The Indian Army will induct the indigenously developed Nag missile in May after completing the final round of trials in Rajasthan.
The Nag, an anti-tank guided missile (ATGM) developed by the Defence R&D Laboratory (DRDL), Hyderabad, will be deployed in the army's reconnaissance and support battalions, mechanised units that locate and destroy enemy tanks, according to business-standard.com.
The Indian Army has spent Rs335 crore ($73.8m) on 443 Nag missiles, which will be manufactured at the public sector Bharat Dynamics Limited.
During the test trials conducted last year, six Nag missiles were fired at tanks 3km-4km away and each of them hit their target accurately.

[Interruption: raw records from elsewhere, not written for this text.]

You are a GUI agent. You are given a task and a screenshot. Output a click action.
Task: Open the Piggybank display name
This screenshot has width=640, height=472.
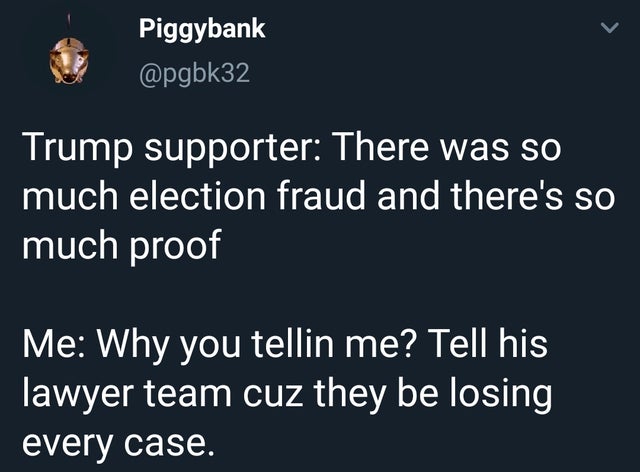coord(202,30)
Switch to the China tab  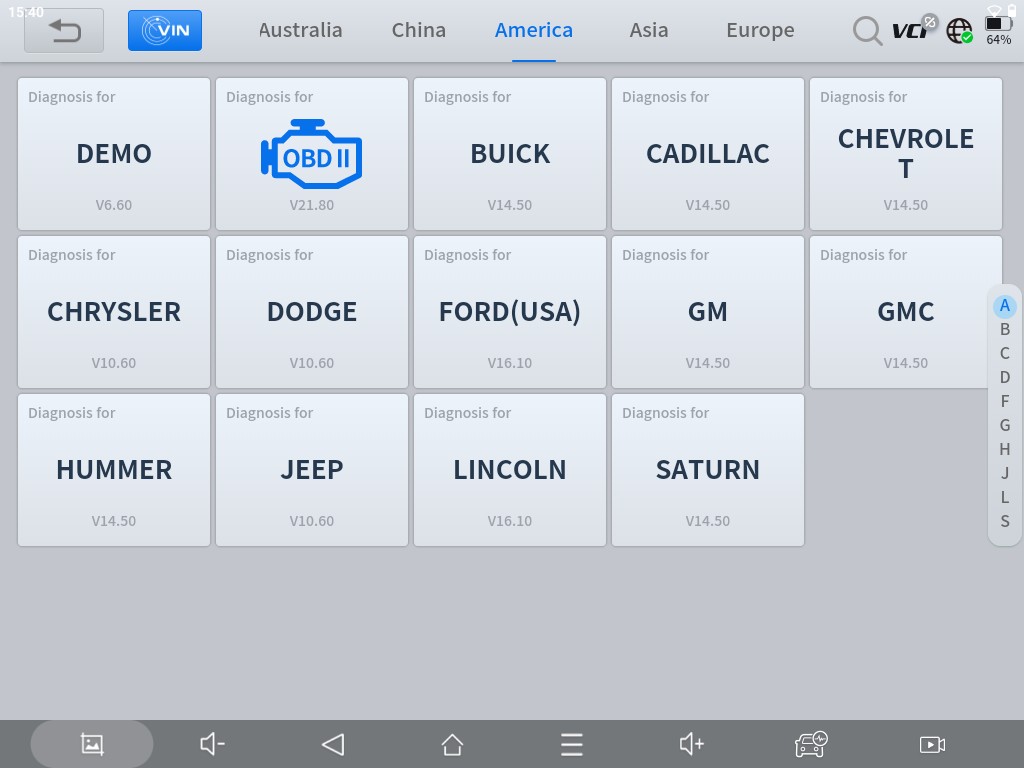click(x=418, y=30)
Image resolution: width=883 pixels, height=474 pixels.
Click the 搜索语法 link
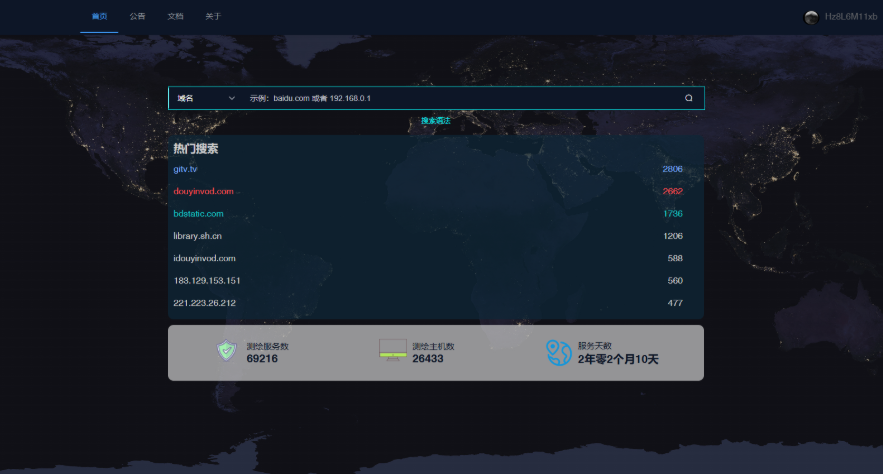click(436, 120)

The Nag is scheduled to undergo another test in April to demonstrate its capability at a minimum range of 500m.
DRDL officiating director Amal Chakrabarti said since the Nag travels at 230m a second, it has just two seconds to align itself to a target that is 500m away.
Nag which follows the "lock-on-before-launch" method of firing, is a third-generation, heavier and more powerful "fire-and-forget" missile specifically designed to operate from vehicles and helicopters.
Once the missile is fired, its seeker automatically guides the missile to hit even a fast-moving tank accurately.
Unlike the American Javelin and the Israeli Spike missile, Nag's optical guidance system makes it virtually jam-proof.
The helicopter-mounted Nag or HELINA can target a tank 7km away, take the target image after travelling for 3km-4km and destroy the tank.